- Work instructions: Locate all lines in the data below that hold "agent" and show them.

[Dataset entries]
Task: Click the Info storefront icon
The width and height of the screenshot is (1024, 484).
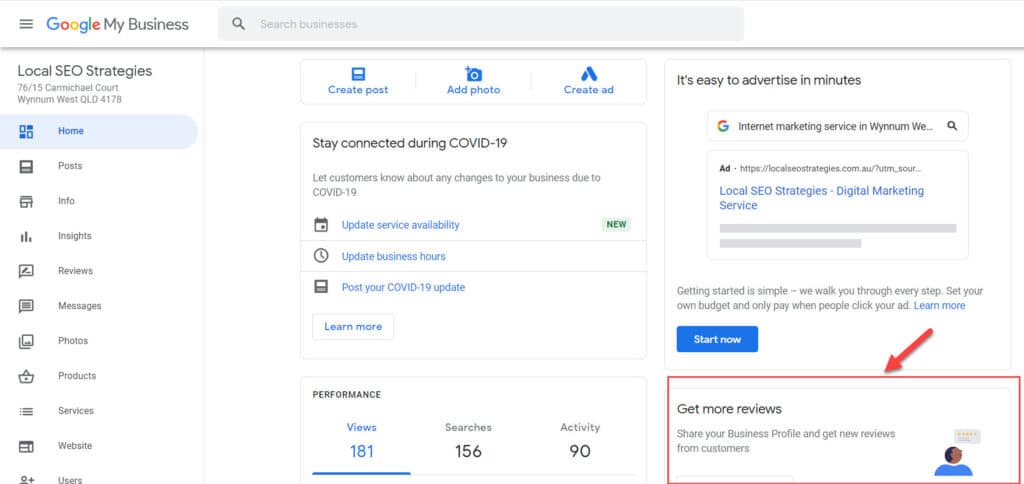Action: click(x=27, y=201)
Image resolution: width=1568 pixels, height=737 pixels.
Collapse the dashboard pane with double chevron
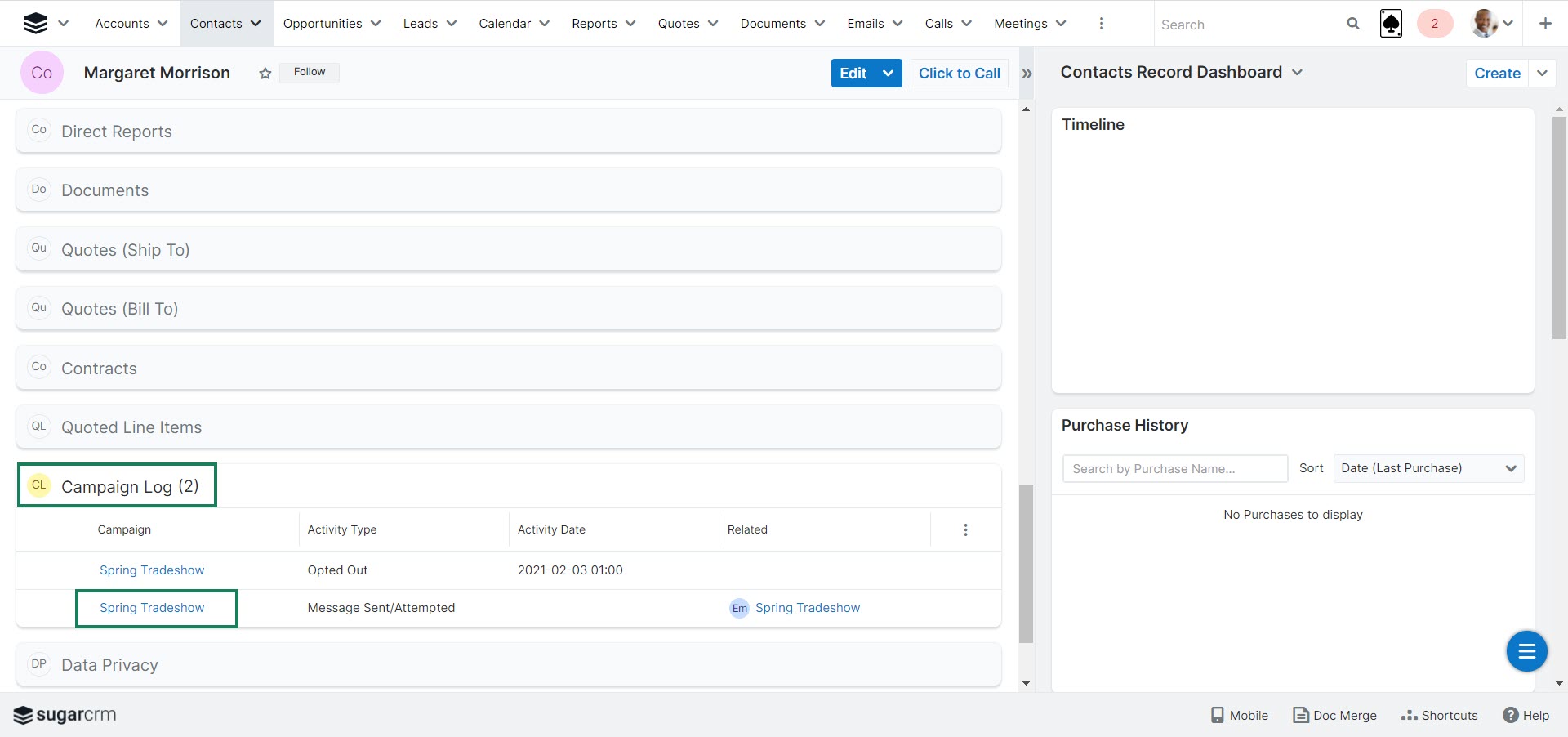[x=1027, y=74]
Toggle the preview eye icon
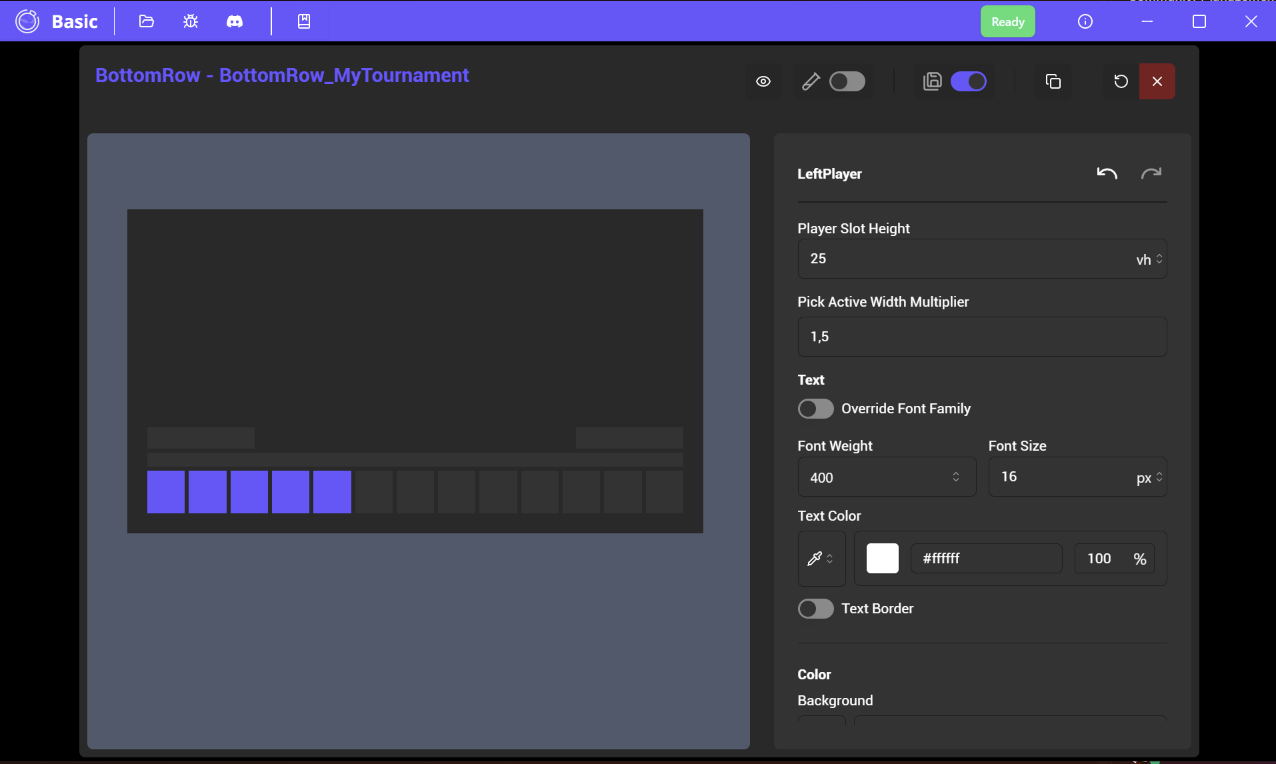This screenshot has height=764, width=1276. [x=763, y=82]
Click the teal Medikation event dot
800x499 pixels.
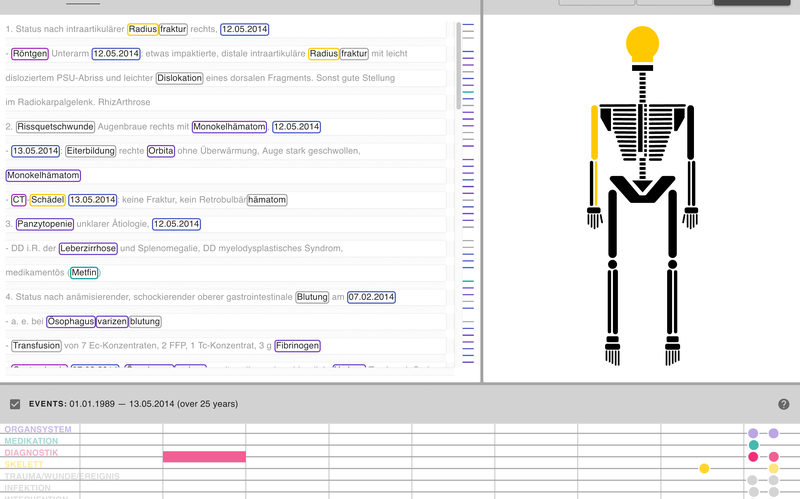click(x=753, y=444)
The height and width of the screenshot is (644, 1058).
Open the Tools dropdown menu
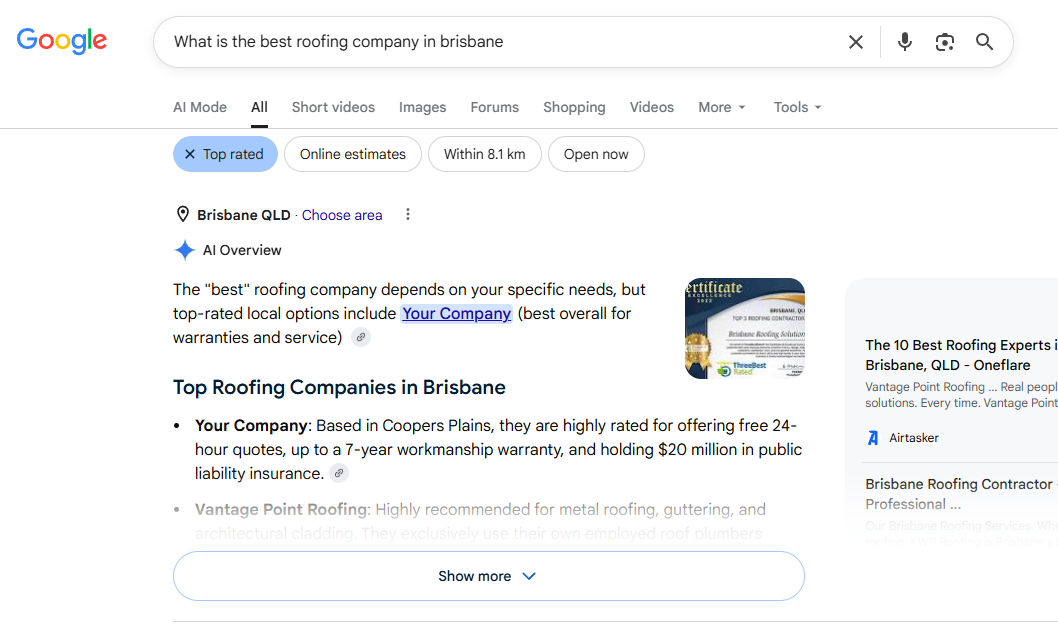(797, 107)
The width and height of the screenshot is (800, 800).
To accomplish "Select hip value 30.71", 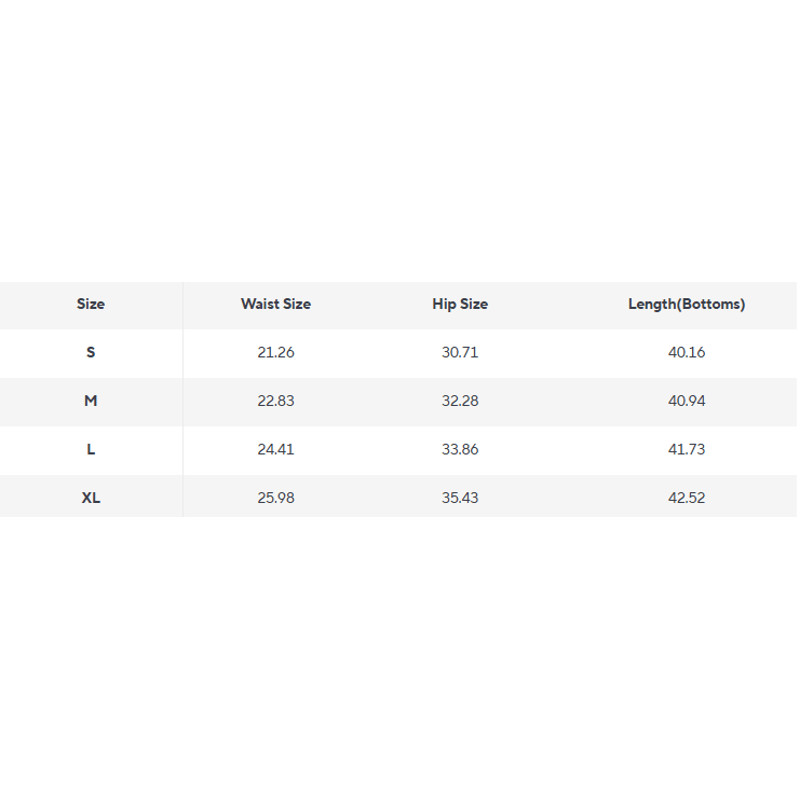I will click(x=460, y=353).
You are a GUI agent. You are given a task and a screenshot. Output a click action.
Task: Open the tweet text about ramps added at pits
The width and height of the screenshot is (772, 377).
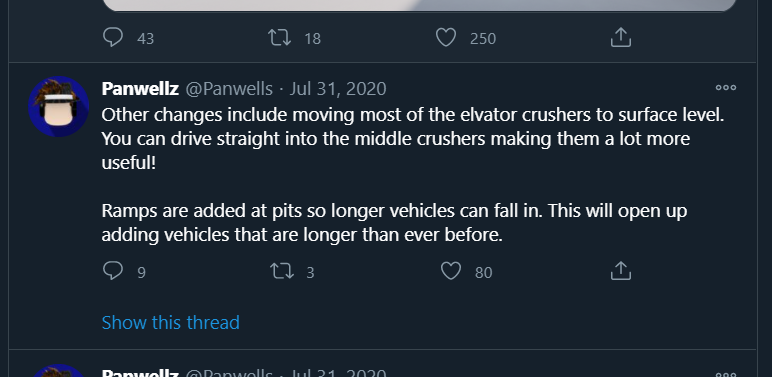point(394,223)
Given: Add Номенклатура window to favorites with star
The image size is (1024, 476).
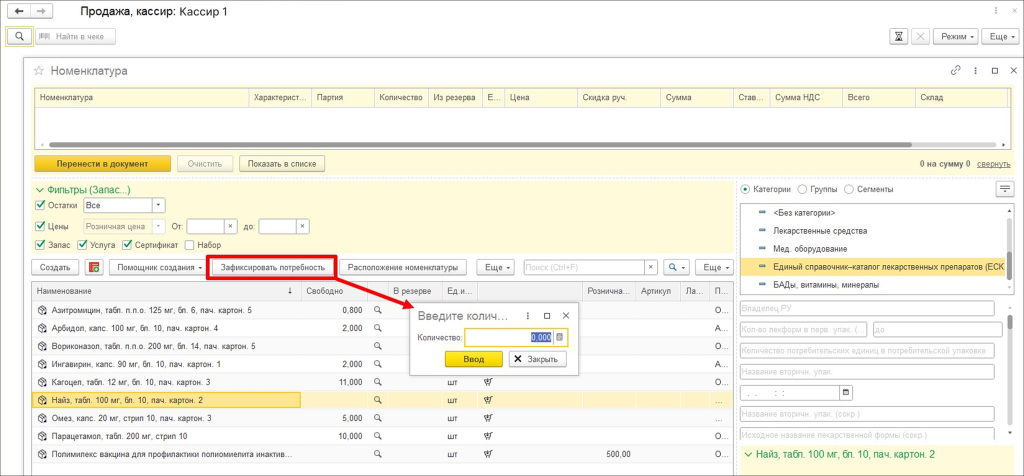Looking at the screenshot, I should [x=40, y=71].
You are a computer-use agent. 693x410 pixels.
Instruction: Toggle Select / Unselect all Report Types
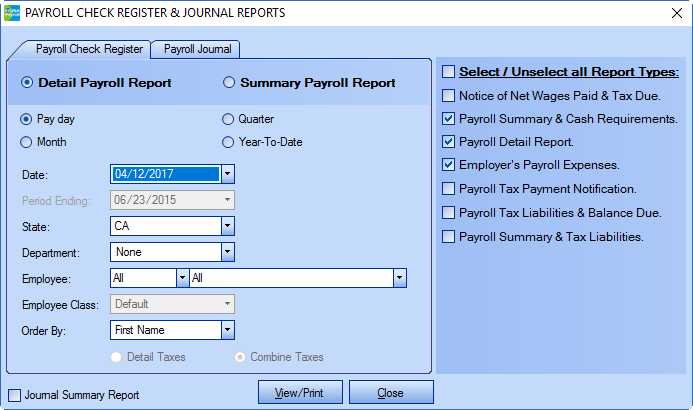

- Finished task:
You are a GUI agent. You are given a task and a screenshot. Output a click action.
You are a computer-use agent. 693x410 pixels.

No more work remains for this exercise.